Most ProfHacker readers have more things they would like to do, and more things they need to do, than they have time for in a given day. Prioritizing to-do items (or projects and next actions, if you follow David Allen’s Getting Things Done methodology) is one of the areas that causes academics and other professionals the most stress.
Many popular ways of sorting and prioritizing your action items for the day, week, or month, involve assigning some kind of importance label to them (A, B, C) and then trying to make sure you distribute your time across those different categories.
What’s Urgent? What’s Important?
Stephen Covey’s Urgent/Important matrix is a helpful tool for distinguishing among activities that are important and urgent (or urgent but not important) and those that are important but not urgent. This latter category is what Covey calls the Quadrant of Quality -- the activities that bring the most benefit to your larger goals, but may get set aside when many urgent tasks demand your attention.

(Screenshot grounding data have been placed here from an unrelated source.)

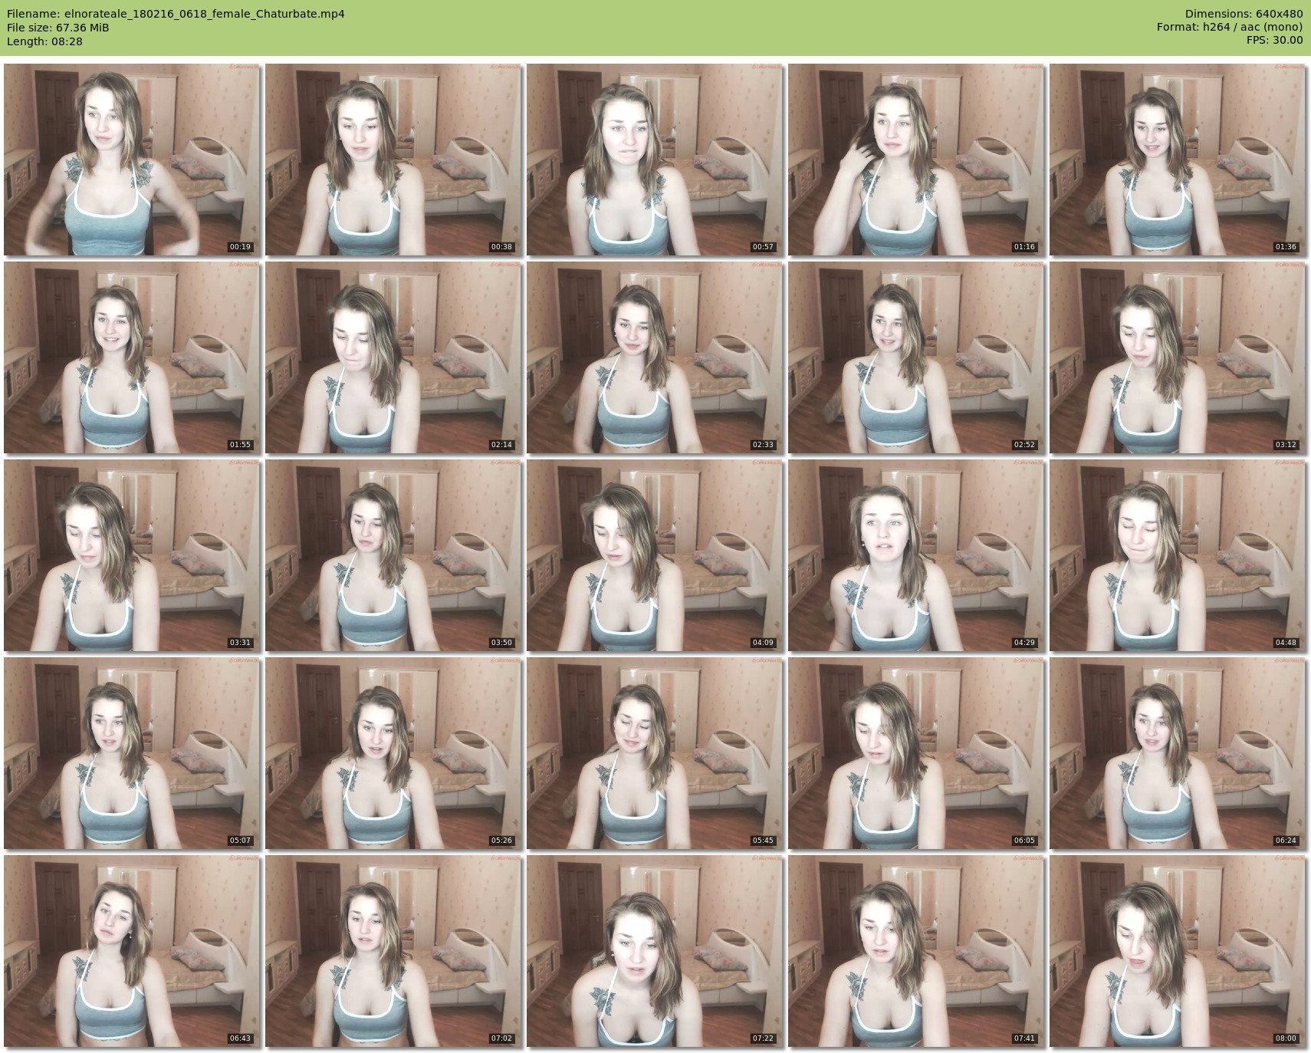Screen dimensions: 1311x1053
Task: Click the frame stamped 01:16
Action: click(916, 160)
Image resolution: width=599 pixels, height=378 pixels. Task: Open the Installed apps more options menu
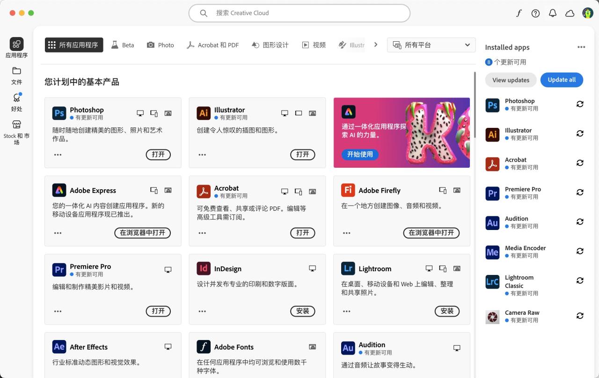tap(581, 47)
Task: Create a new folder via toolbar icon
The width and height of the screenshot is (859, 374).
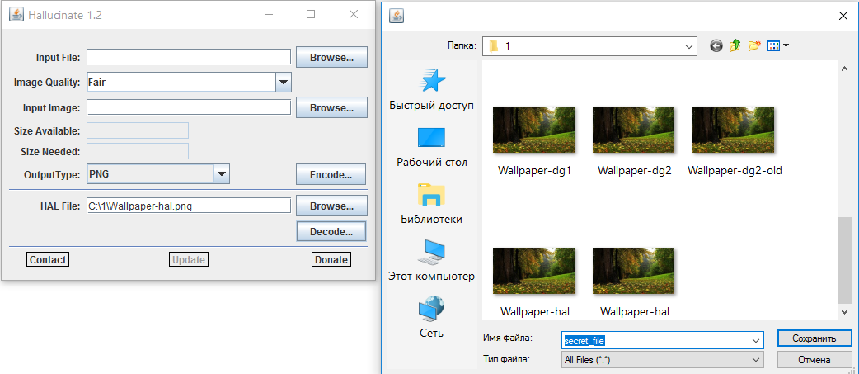Action: click(x=753, y=45)
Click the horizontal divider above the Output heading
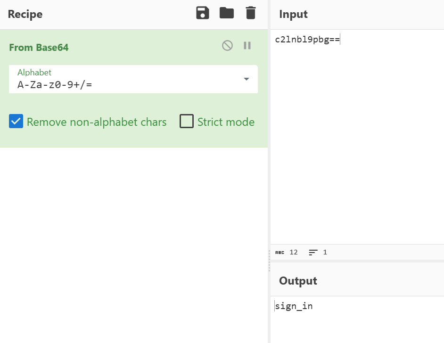 tap(357, 261)
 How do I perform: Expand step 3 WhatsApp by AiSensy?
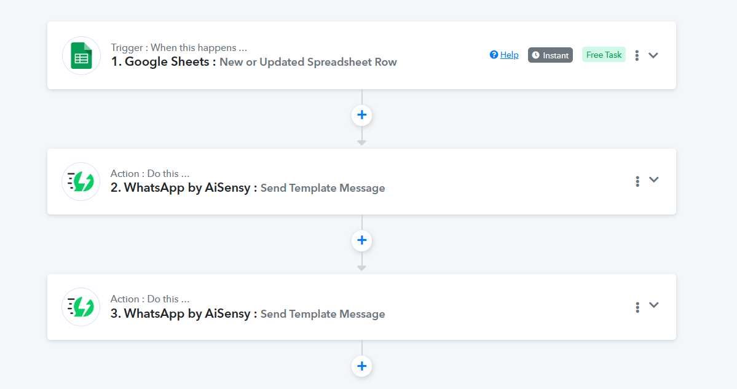(654, 305)
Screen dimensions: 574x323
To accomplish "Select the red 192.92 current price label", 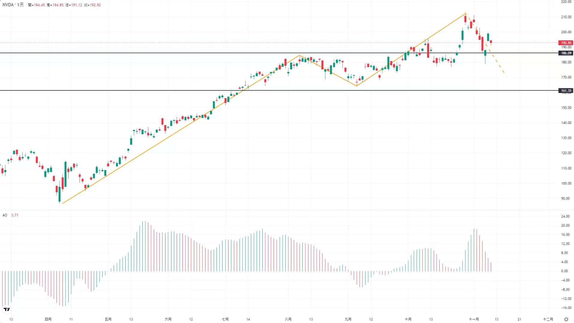I will (x=566, y=43).
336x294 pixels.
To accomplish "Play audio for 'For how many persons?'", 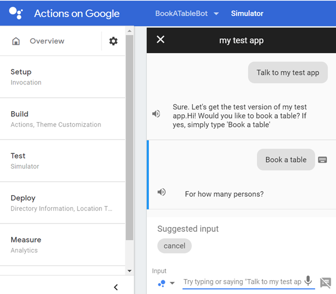I will click(162, 192).
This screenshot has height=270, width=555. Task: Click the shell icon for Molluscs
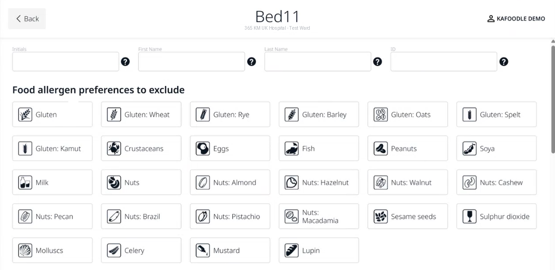[25, 250]
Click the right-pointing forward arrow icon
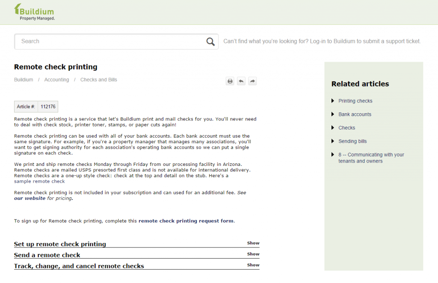438x283 pixels. [252, 81]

Although the four categories described by the Urgent/Important matrix are useful for analyzing your to-do list and in making choices about your time, the wording Covey uses can sometimes be an obstacle. Many people have said to me “but all of these activities are important, I can’t choose among them.”
In the absence of some other category or system, many people default to choosing activities based on urgency. After all, many important tasks may eventually become urgent as a deadline nears or others require our input.
Gain or Preventing Pain
Steve McClatchy’s recent book Decide: Work Smarter, Reduce Your Stress, and Lead by Example offers a simpler system for evaluating your projects and to-do items. He divides all tasks into two categories:
- Gain activities are those that move you forward towards your most important personal and professional goals. These are the projects that you’ll remember at the end of a year or even at the end of your career. These are projects you want to do because of intrinsic motivation -- you’re pulled towards them.
- Preventing Pain activities are things you do in order to avoid unpleasant consequences. These tasks are a necessary part of work and life, but they are not the things you remember six months later or by which you define yourself.
Any area of work or life can involve both Gain and Preventing Pain tasks. For instance, taking out the trash is a Preventing Pain activity -- something you have to do but not something you probably care deeply about. But trying new recipes or developing your cooking skills might be a Gain activity. Designing a new curricular unit or course might be a Gain activity for some people, or a Preventing Pain activity for others, depending on your individual goals and interests. Gain activities are things you don’t have to do, but that you want to do; therefore they will be different for different people.
Because human beings tend to avoid suffering whenever possible, we can easily be consumed by Preventing Pain. The need to prevent discomfort presents itself as a kind of urgency even without an imminent deadline. Most of us have had the experience of sometimes being busy all day but not feeling like we really accomplished anything; that’s generally because we’re spending most of our time Preventing Pain.
McClatchy acknowledges that most of us have to spend a significant portion of our time with Preventing Pain tasks, but offers strategies like scheduling Gain activities as appointments in your calendar to ensure that you have at least small windows of Gain in most days, and breaking Gain projects down into small, manageable steps. Overall, his specific recommendations about calendars and to-do lists emphasize the need to commit to a specific day and/or time for every task, rather than the flexibility of the GTD approach. Such structures work well for some people and not for others.
Personally Speaking
In the weeks since reading McClatchy’s book I’ve noticed myself using this simple distinction between Gain and Preventing Pain as an easy way to check on the balance of activities in my day. Focusing on Gain rather than Importance brings intrinsic values (rather than extrinsic measures of success) to the foreground. This brings greater satisfaction over the long term because you are moving forward on the projects that are deeply connected to who you want to be in work or life.